Residential Housing Bubble
OpenDoor today is a pure play on the residential real estate market. The company is now a real estate speculator, like Zillow (NASDAQ:Z), private equity funds and investors turning homes into Airbnbs (NASDAQ:ABNB).
The rush of private money has become a self-fulfilling prophecy. It has driven residential real estate prices to astounding heights — not just in California, but everywhere. Efforts by cities to create affordable housing have come up against speculators who believe a one-bedroom stick apartment is a gold mine.
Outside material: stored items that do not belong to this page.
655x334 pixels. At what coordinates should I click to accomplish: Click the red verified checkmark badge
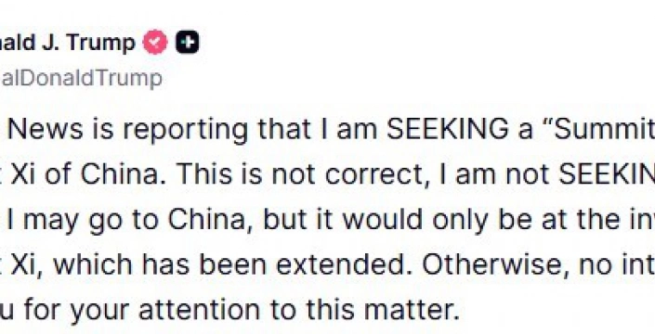(x=155, y=42)
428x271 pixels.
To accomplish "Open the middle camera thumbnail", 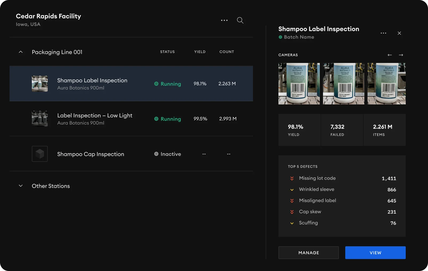I will pos(343,84).
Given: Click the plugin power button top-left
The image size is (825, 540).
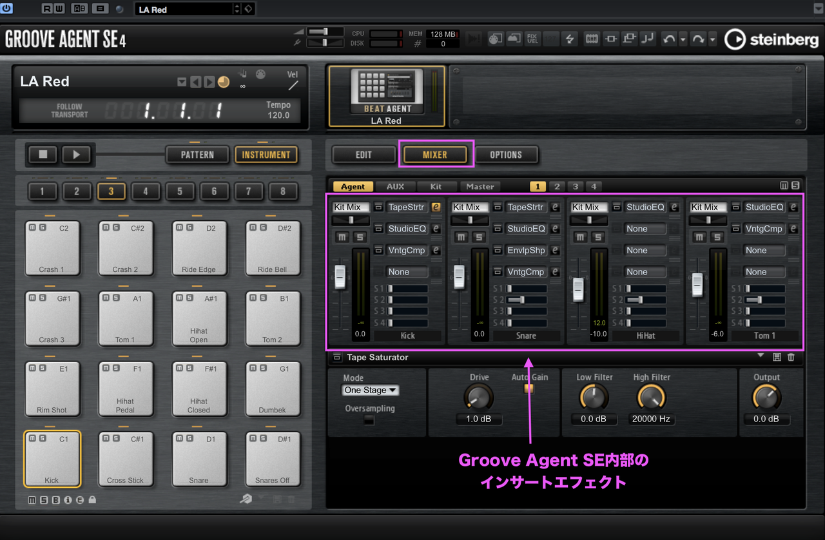Looking at the screenshot, I should 7,8.
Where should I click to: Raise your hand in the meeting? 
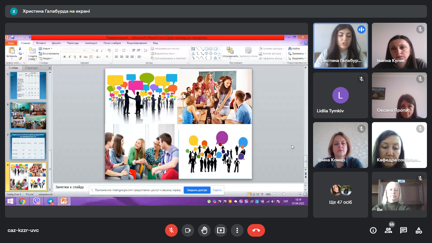204,230
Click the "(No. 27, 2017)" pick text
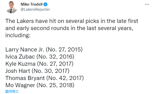Viewport: 153px width, 94px height. point(55,64)
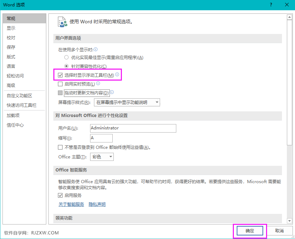Click the info icon beside 启用实时预览
This screenshot has height=239, width=295.
click(x=99, y=84)
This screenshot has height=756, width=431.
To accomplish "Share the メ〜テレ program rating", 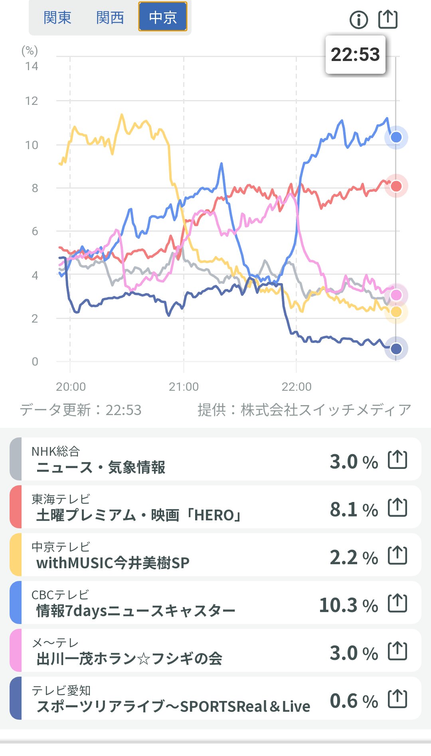I will click(397, 651).
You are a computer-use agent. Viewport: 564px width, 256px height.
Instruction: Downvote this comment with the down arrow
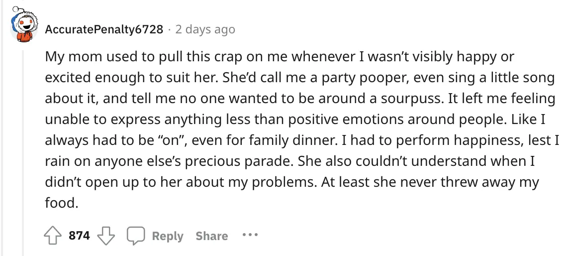105,236
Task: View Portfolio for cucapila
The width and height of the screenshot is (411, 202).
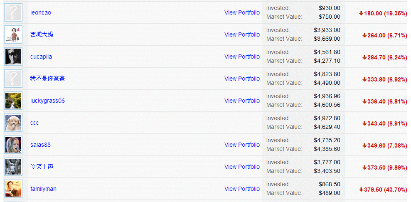Action: [242, 57]
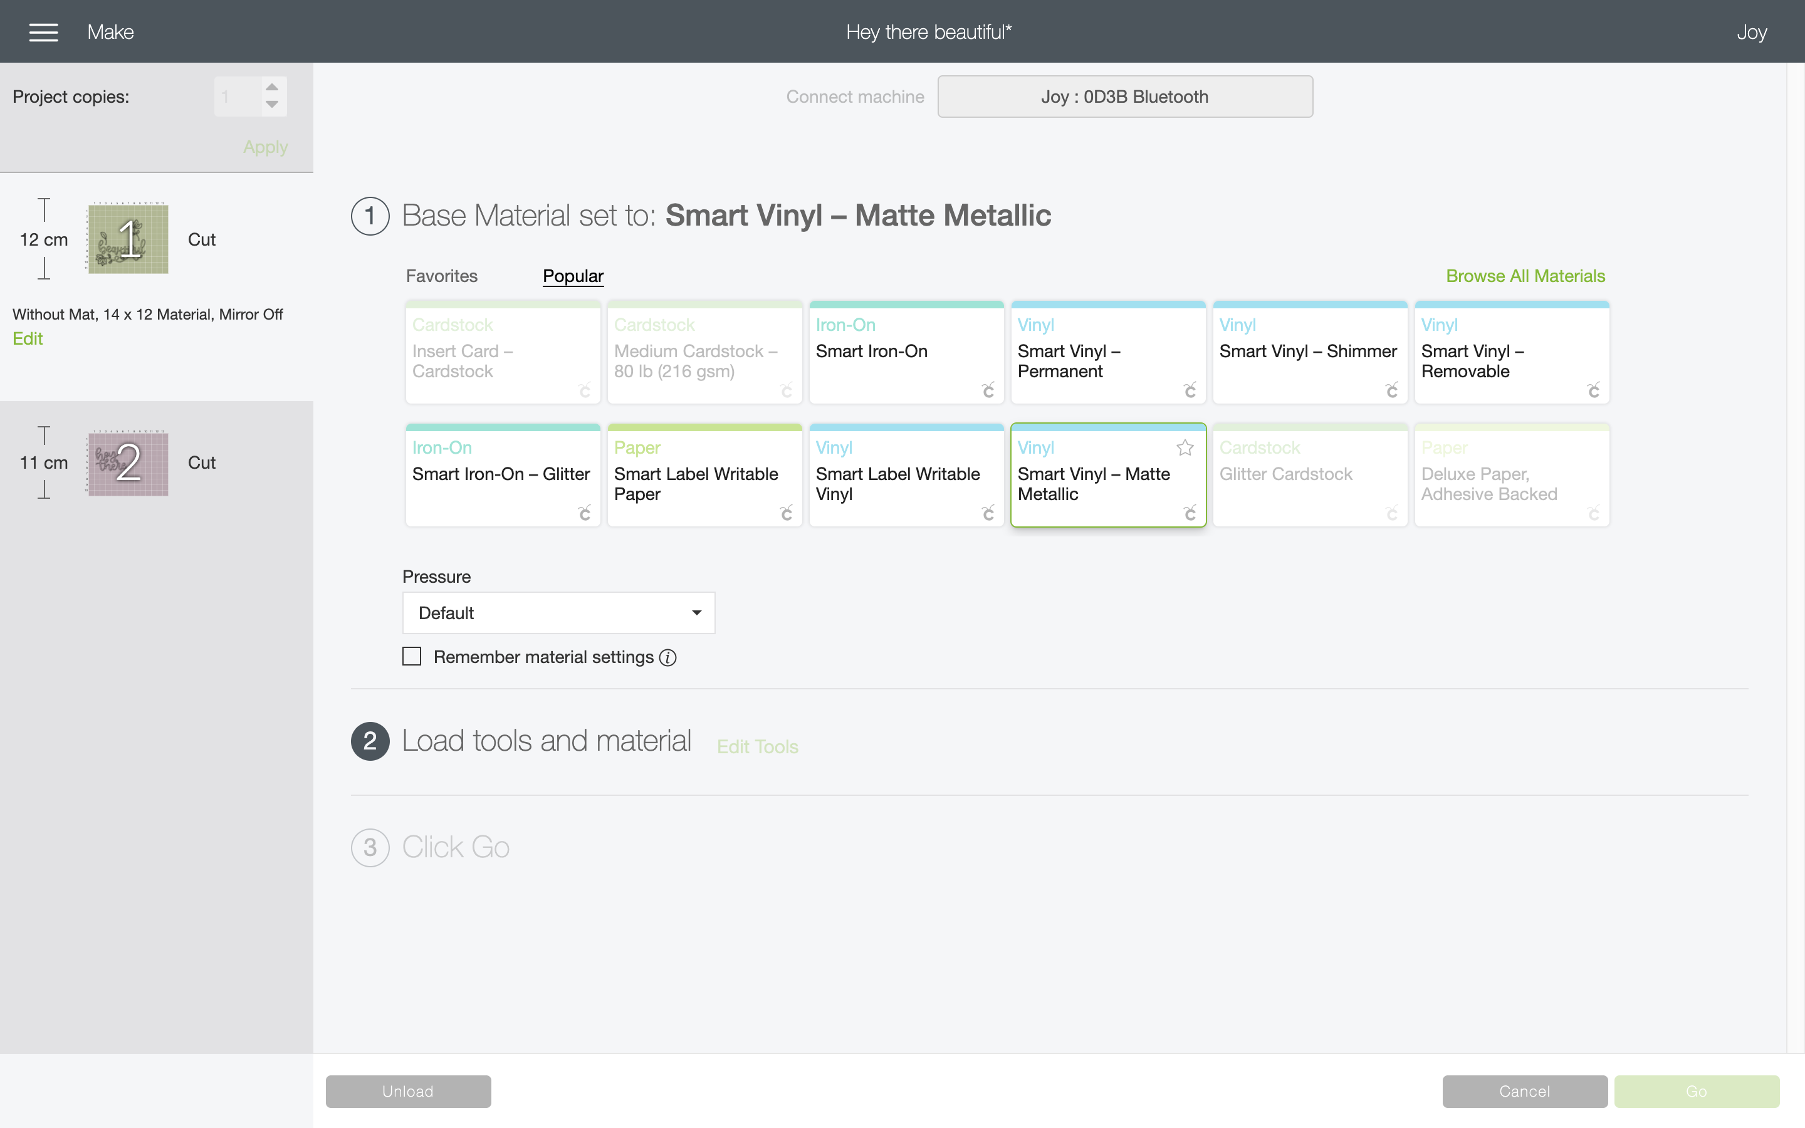This screenshot has width=1805, height=1128.
Task: Switch to the Favorites tab
Action: pyautogui.click(x=442, y=276)
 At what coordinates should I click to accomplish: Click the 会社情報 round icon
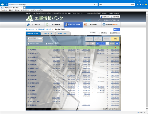point(104,25)

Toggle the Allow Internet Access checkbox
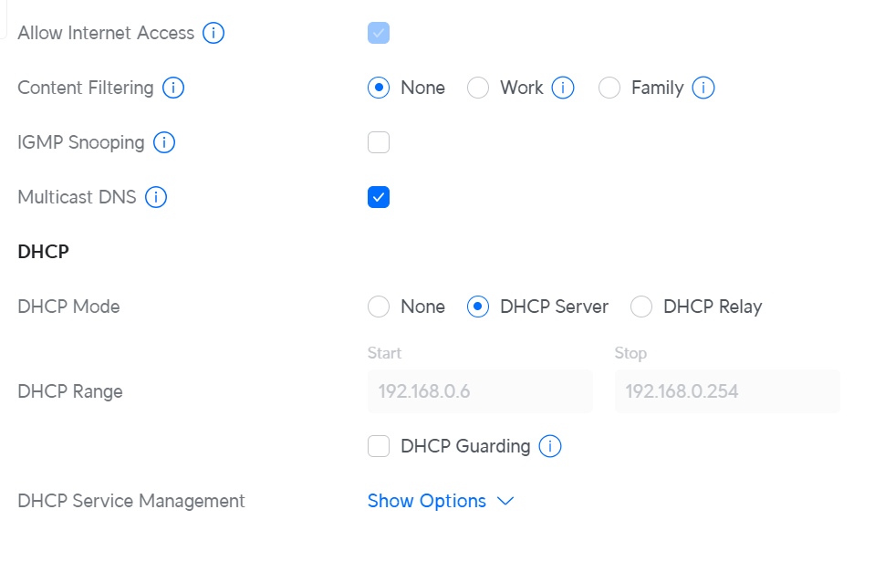379,34
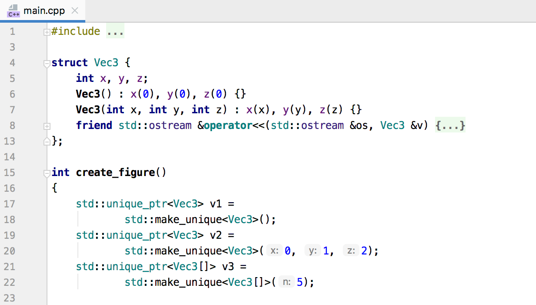Click the create_figure function name
Image resolution: width=536 pixels, height=305 pixels.
[x=115, y=173]
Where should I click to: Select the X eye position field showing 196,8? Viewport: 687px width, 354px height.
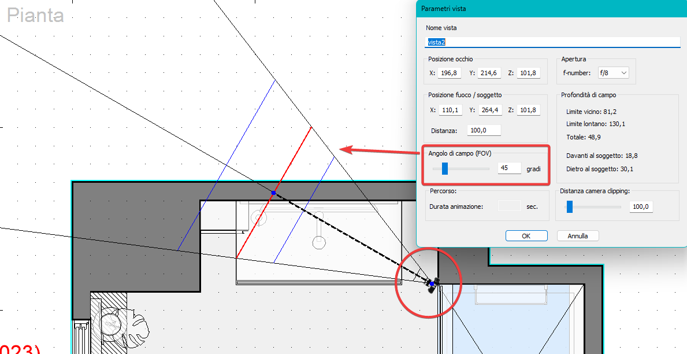click(x=449, y=72)
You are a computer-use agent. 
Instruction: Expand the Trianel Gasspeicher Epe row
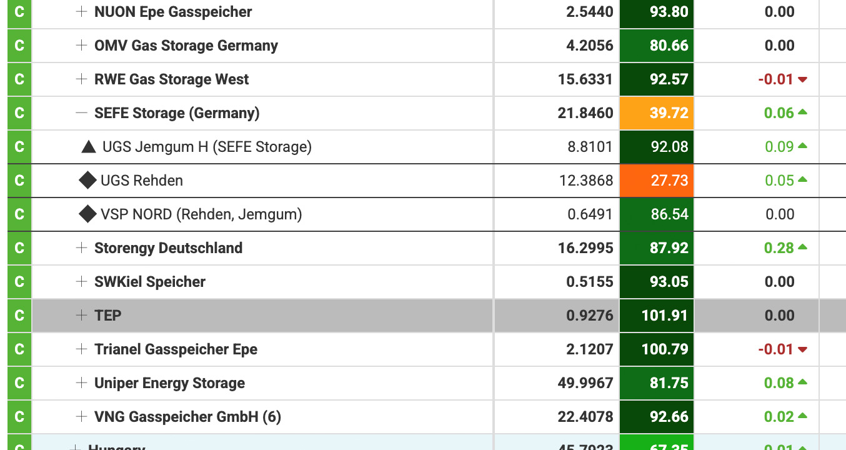(81, 349)
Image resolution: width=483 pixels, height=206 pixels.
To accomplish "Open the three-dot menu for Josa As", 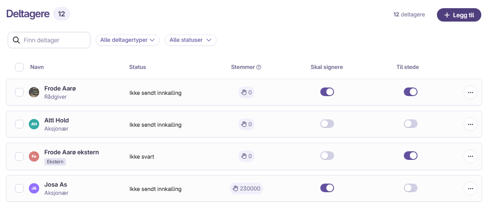I will 470,188.

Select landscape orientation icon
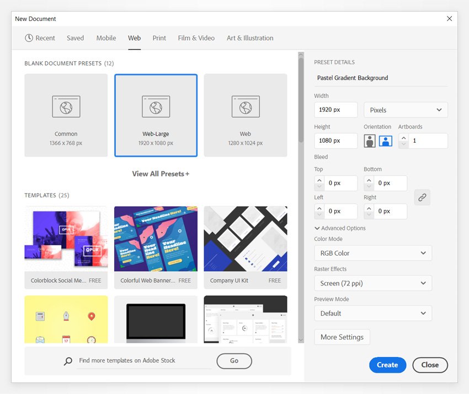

Housing prices continued to spike in June. That bubble could pop any day. The end of the eviction moratorium put in place at the height of the Covid-19 pandemic means millions of units might soon hit the market. At that point, the market will have to absorb a lot of capacity in a very short amount of time.
There are people warning about the bubble. Peter Boockvar says the equity of 2020’s buyers could be wiped out by even a small price correction. Any rise in interest rates could trigger it.
Analysts are focusing on the first-time home buyers who would be most affected when the bubble pops. But it’s being fueled by big equity funds and companies like OpenDoor.
Should Investors Buy the Dip in OPEN Stock?
There’s evidence in the price of OPEN stock that public investors are on to the game. OpenDoor stock is down 13.5% from the start of the year. Since peaking in February, it has been cut nearly in half.
Investors are now paying about 4.5 times revenue for OpenDoor based on second-quarter results. But analysts at TipRanks continue to pound the table for it. Their average price target is 30% above its Sep. 7 price.
OpenDoor is supposed to be a “real estate disruptor” and the technology is valuable. Housing affordability should improve if you don’t have to lose 15% of a home’s value each time you move. That’s 6% commissions while selling, 6% while buying and 3% for moving.
If OpenDoor’s growth were the result of technology, then our Mark Hake would be right and it would be undervalued. But buying OPEN stock is no longer about the “contactless” digitalization of the economy. It’s about whether the homes it’s buying today will be sold for more tomorrow.
The Bottom Line on OPEN Stock
Technology is supposed to fuel deflation, not inflation. If you’re buying OPEN stock, you’re betting on inflation.
In its second-quarter report, OpenDoor management bragged that it held $2.7 billion in housing inventory at the end of June. It crows about buying 8,494 homes and contracts to buy 8,158 more. So long as homes keep rising in value, OpenDoor will report positive results.
But even after buying all that inventory in the second quarter, OpenDoor lost money. What happens if housing prices reverse, even a little? What happens if the incoming supply from foreclosures isn’t snapped up? What happens if interest rates rise as the Fed’s bond purchases are reduced?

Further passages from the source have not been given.